Google unveiled Digital Wellbeing back at I/O, its annual developer conference, in 2018. The idea behind the feature is to let users monitor app usage and limit the time spent on certain apps or the phone itself. The feature went live later in the year, with only a select number of devices such as Google’s own Pixel line and certain phones that were a part of Android One receiving the feature.
While other app-makers too began adding Digital Wellbeing-like features to their apps, a Chromium Gerrit entry from a few months ago hinted at a feature that would let users limit website usage on Chrome for Android on devices running Android Q. Today, an update to Chrome Canary on Android has introduced a flag with the description “Share Usage Stats with Digital Wellbeing” that once enabled, allows Chrome Canary to link to the Digital Wellbeing feature on the phone and enable setting timers for websites through Chrome. The flag is termed “#usage-stats” (chrome://flags/#usage-stats).
The feature ties into the Digital Wellbeing dashboard to provide an option to set specific timers for websites by using the ‘PageViewObserver’ API and tracking how long a website is open for in Chrome. Since the tracking is “per-domain”, it must apply to the entire website against a set page. The internal codename for the project is “Chromeshine”.
Users that have enabled the flag should see an option inside the Digital Wellbeing Dashboard under Chrome Canary to “Show sites you visit”. The feature might currently be exclusive to Google since comments suggest that Digital Wellbeing is “the only client” for this feature and it is currently not known if third-parties will be given access to website usage data owing to “security issues” that have to be worked out.

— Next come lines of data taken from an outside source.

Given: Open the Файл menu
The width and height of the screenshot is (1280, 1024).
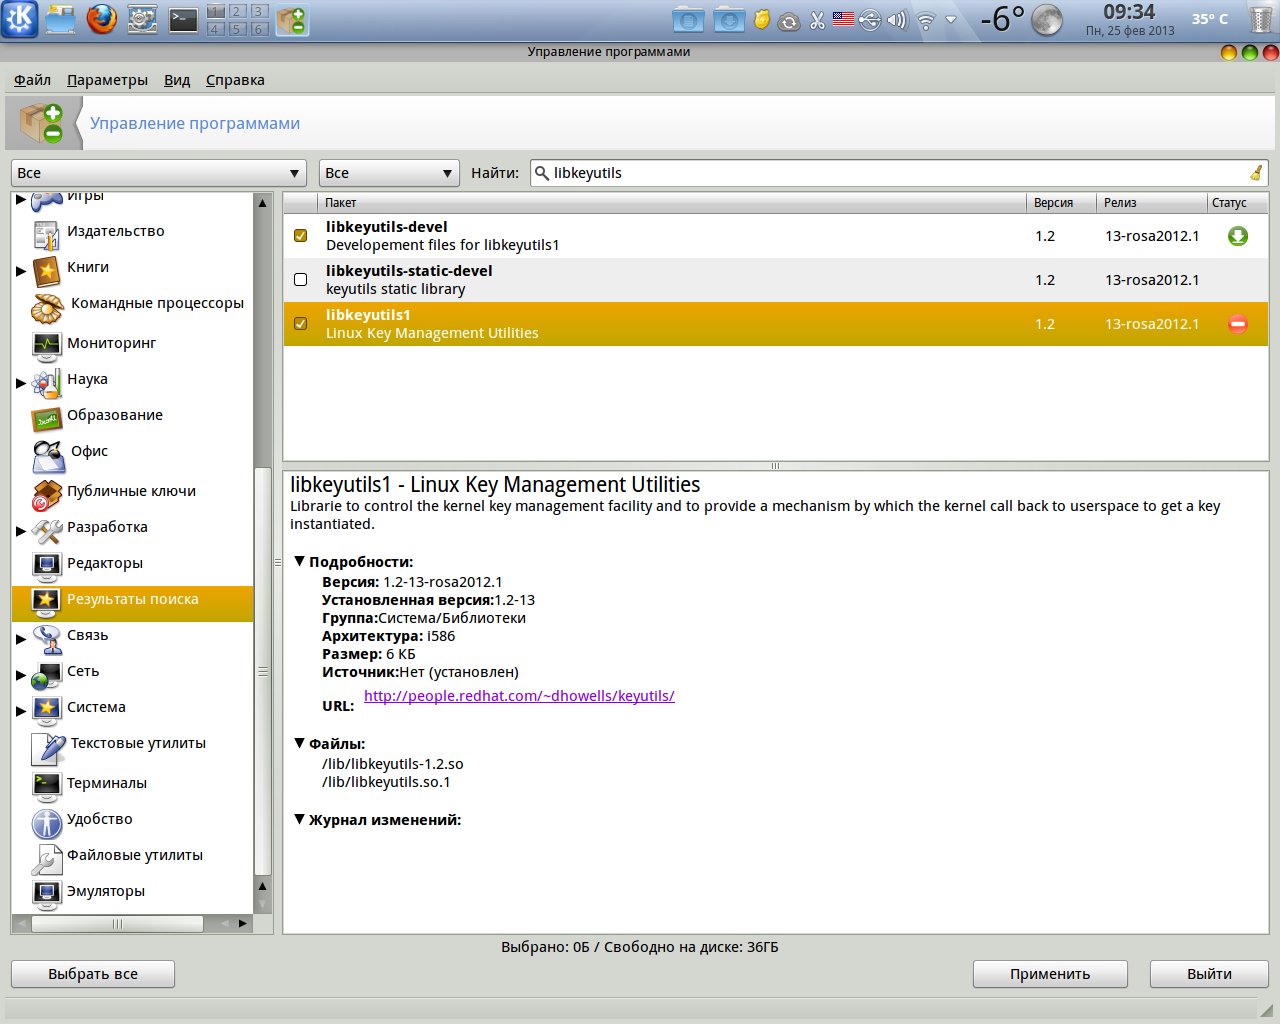Looking at the screenshot, I should point(32,80).
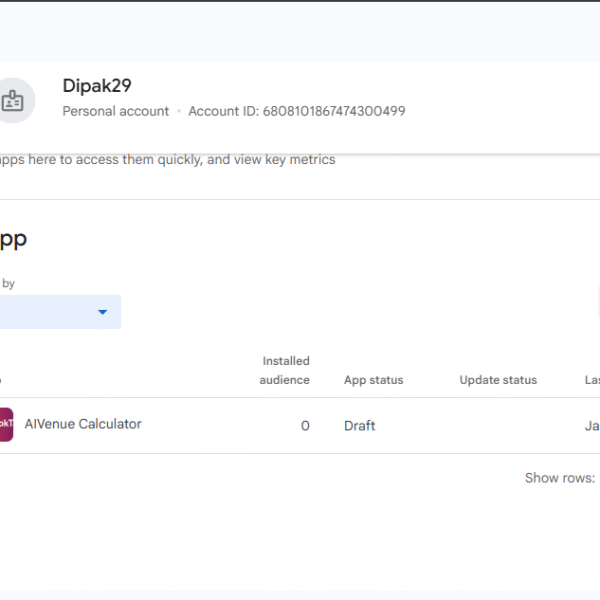Open the filter dropdown arrow
This screenshot has width=600, height=600.
click(x=102, y=312)
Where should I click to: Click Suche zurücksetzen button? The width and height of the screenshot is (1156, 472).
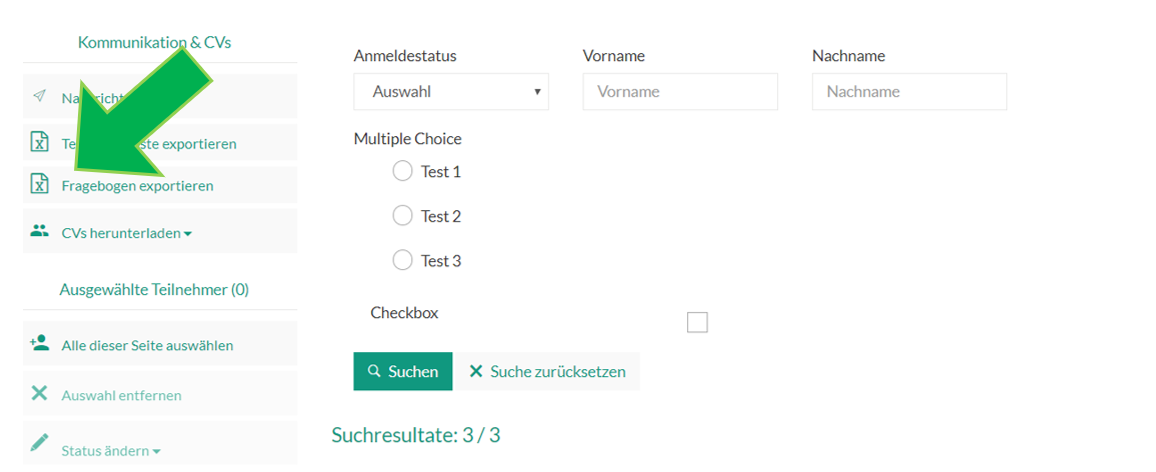[x=547, y=371]
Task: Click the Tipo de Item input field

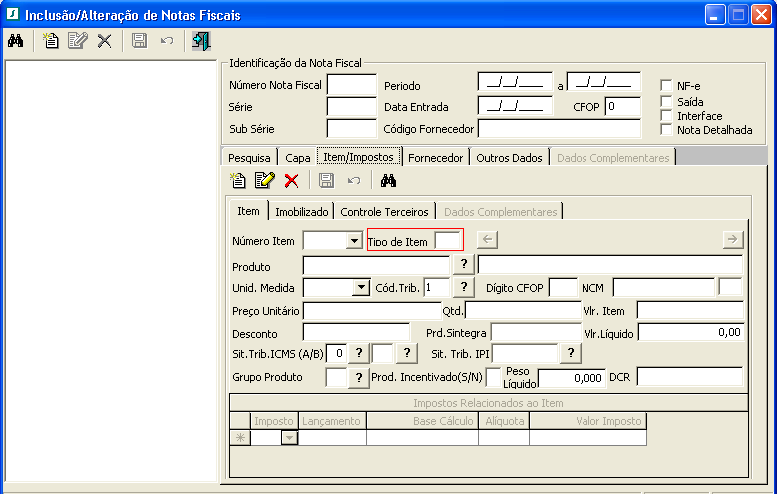Action: [x=447, y=240]
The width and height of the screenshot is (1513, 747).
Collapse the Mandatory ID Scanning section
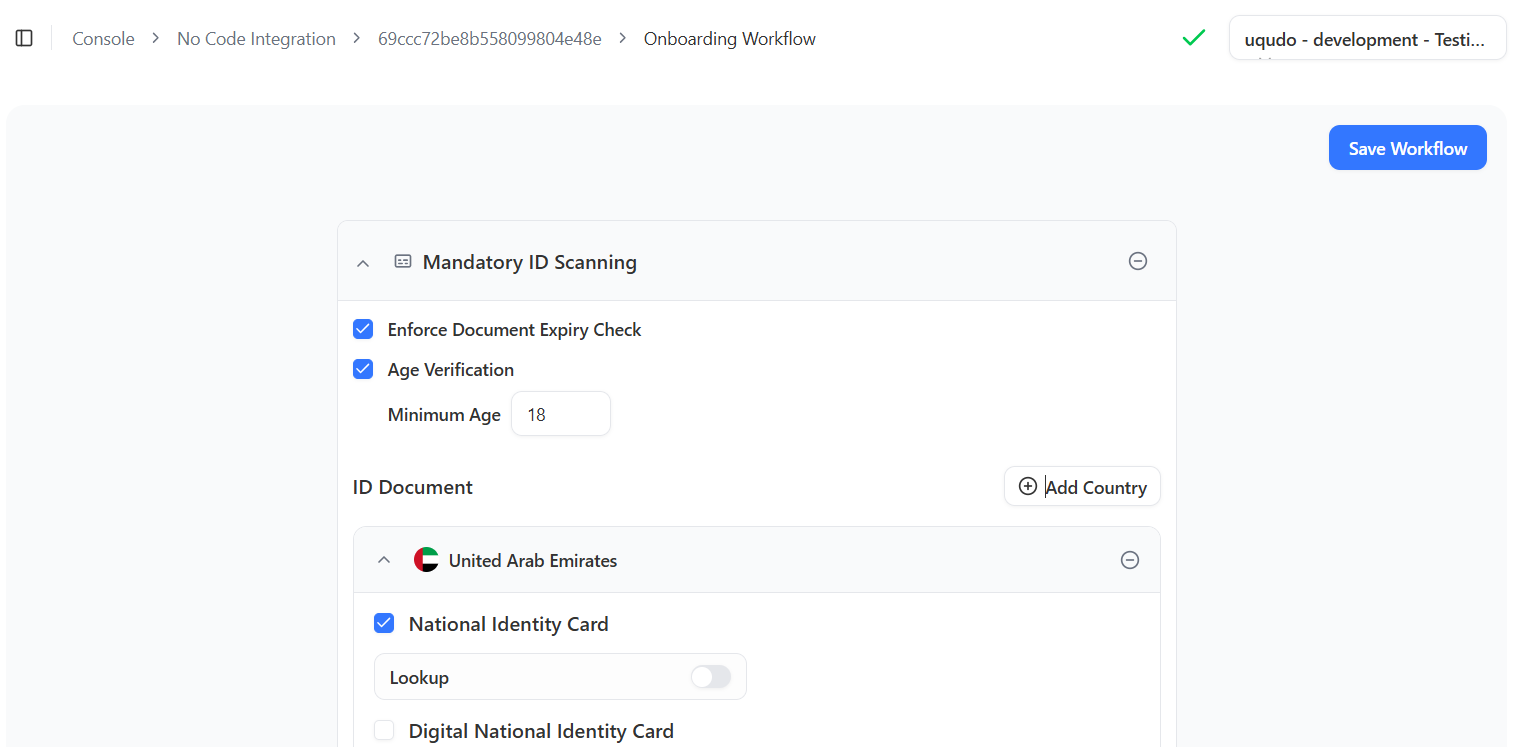(363, 263)
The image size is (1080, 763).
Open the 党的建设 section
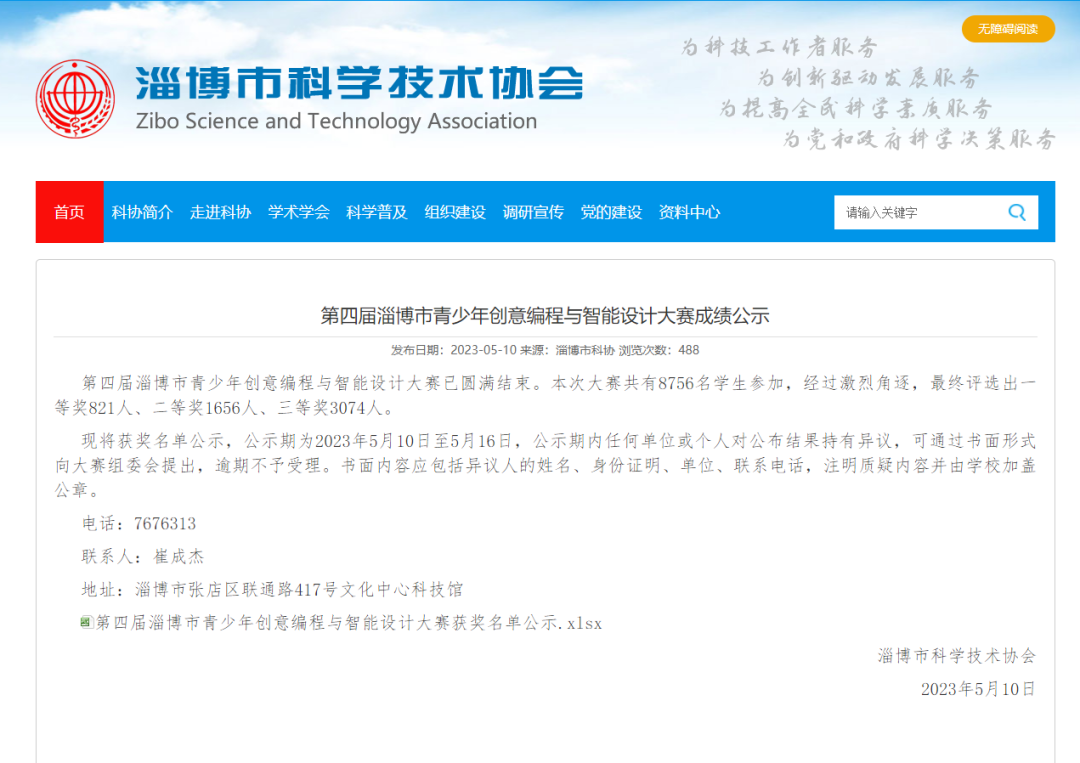click(x=610, y=212)
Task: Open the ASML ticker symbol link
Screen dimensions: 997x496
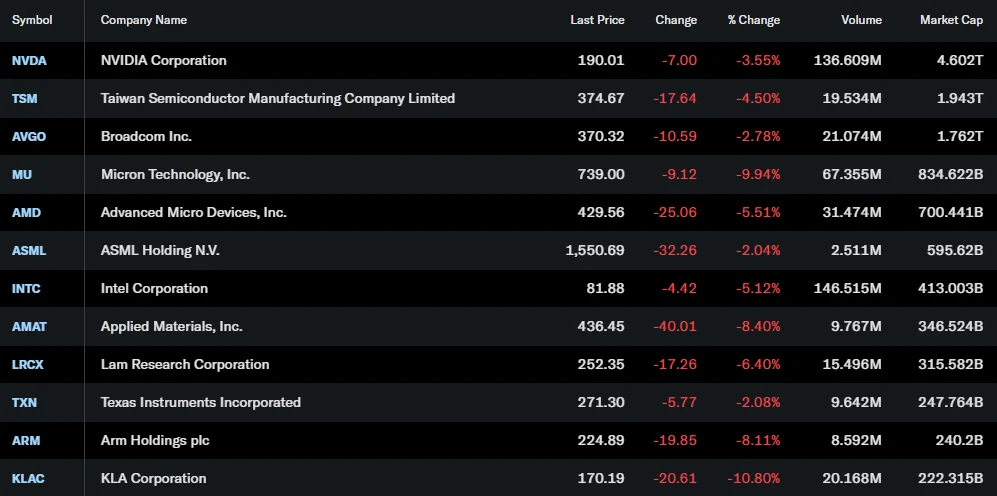Action: point(29,251)
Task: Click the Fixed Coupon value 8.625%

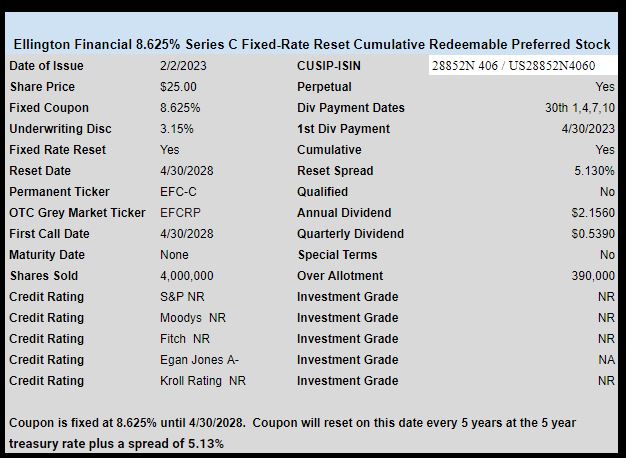Action: tap(180, 108)
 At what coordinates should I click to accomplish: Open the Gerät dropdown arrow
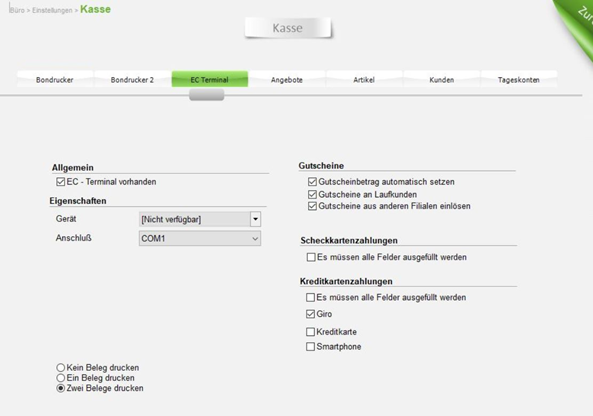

For those concerned about privacy, it should be a relief that the feature will not track incognito tabs even if access to usage is turned on. The feature is currently exclusive to the Pixel line of devices and users running Chrome Canary (78.0.3870.0) on Android Q that have enabled the flag. It will be interesting to see if the feature will be exclusive to Chrome on Android Q when it ships to the general public, or if Google plans to support more devices on older versions of the OS with support for Digital Wellbeing.